# Exercise prompt
Answer these from the text on the pros and cons of illness:
(a) What symptom did the illness start with on Saturday?
(b) What did the planned three days of writing turn into?
(c) Which film was worse than expected?

# Text provided
□ □ □ □ □ □ □
The Pros and Cons of Illness

Between flu, pneumonia, and now some kind of killer, sinus-assaulting virus, this winter has just plain sucked for me. It all started with a fever on Saturday, progressed to sinus headaches, and now is a combination of both, complete with the occasional fat blob of ugly, brown-green snot streaked with red. This has given me plenty of time to weigh the pros and cons of being sick.

Pro: Another day off work.

Con: Too frickin’ worn out or lightheaded to get any work done at home, either.

Sadly, the latter includes writing. The fever just kills my concentration, so my planned three days of writing became three days of vegging out in front of the tube. Which brings us to the next set:

Pro: I’ve been able to eliminate a lot of old programs from the DVR

Con: Boredom.

Yes, I cried like a baby at the fade-out to the Rescue Me season finale, and I’m glad to have finally burned through the second half of Damages. The Hitchhiker’s Guide to the Galaxy was better than I expected, and The Brothers Grimm was worse than I expected. There’s only so much TV I can watch in a stretch, though, and I far exceeded that limit and got bored. Boredom in creative types leads to:

Pro: Learning about things like nasal irrigation.

Con: Actually trying things like nasal irrigation.
□ □ □ □ □ □ □
# Extracted records

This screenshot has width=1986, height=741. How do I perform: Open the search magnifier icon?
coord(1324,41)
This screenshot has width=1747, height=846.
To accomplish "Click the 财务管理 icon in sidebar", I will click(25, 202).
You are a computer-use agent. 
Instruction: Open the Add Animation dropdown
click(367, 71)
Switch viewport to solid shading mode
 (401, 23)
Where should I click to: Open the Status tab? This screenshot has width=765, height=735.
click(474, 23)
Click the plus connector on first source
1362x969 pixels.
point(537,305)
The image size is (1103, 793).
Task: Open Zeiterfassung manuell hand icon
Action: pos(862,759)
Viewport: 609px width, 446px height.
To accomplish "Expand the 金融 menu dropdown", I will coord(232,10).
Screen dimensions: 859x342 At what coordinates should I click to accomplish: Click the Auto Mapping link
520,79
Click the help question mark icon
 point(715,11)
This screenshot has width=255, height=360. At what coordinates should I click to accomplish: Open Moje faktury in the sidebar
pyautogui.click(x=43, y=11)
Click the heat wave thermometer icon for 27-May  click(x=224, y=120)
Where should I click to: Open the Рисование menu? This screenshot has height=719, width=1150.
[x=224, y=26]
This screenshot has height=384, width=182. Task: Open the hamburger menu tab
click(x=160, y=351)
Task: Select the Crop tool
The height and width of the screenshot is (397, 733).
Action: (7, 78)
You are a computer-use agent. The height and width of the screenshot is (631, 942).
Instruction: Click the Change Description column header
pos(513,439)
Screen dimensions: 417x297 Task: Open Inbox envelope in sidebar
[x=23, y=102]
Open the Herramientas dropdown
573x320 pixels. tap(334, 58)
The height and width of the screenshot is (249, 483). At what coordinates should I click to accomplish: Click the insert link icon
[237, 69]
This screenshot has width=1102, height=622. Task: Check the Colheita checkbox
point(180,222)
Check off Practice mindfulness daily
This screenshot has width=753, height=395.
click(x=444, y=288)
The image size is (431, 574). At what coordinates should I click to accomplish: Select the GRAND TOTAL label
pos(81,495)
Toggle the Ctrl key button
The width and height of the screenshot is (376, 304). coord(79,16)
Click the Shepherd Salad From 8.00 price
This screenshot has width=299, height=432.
□ □ □ □ □ □ □
# Output for this task
(a) A fever.
(b) Three days of vegging out in front of the tube.
(c) The Brothers Grimm.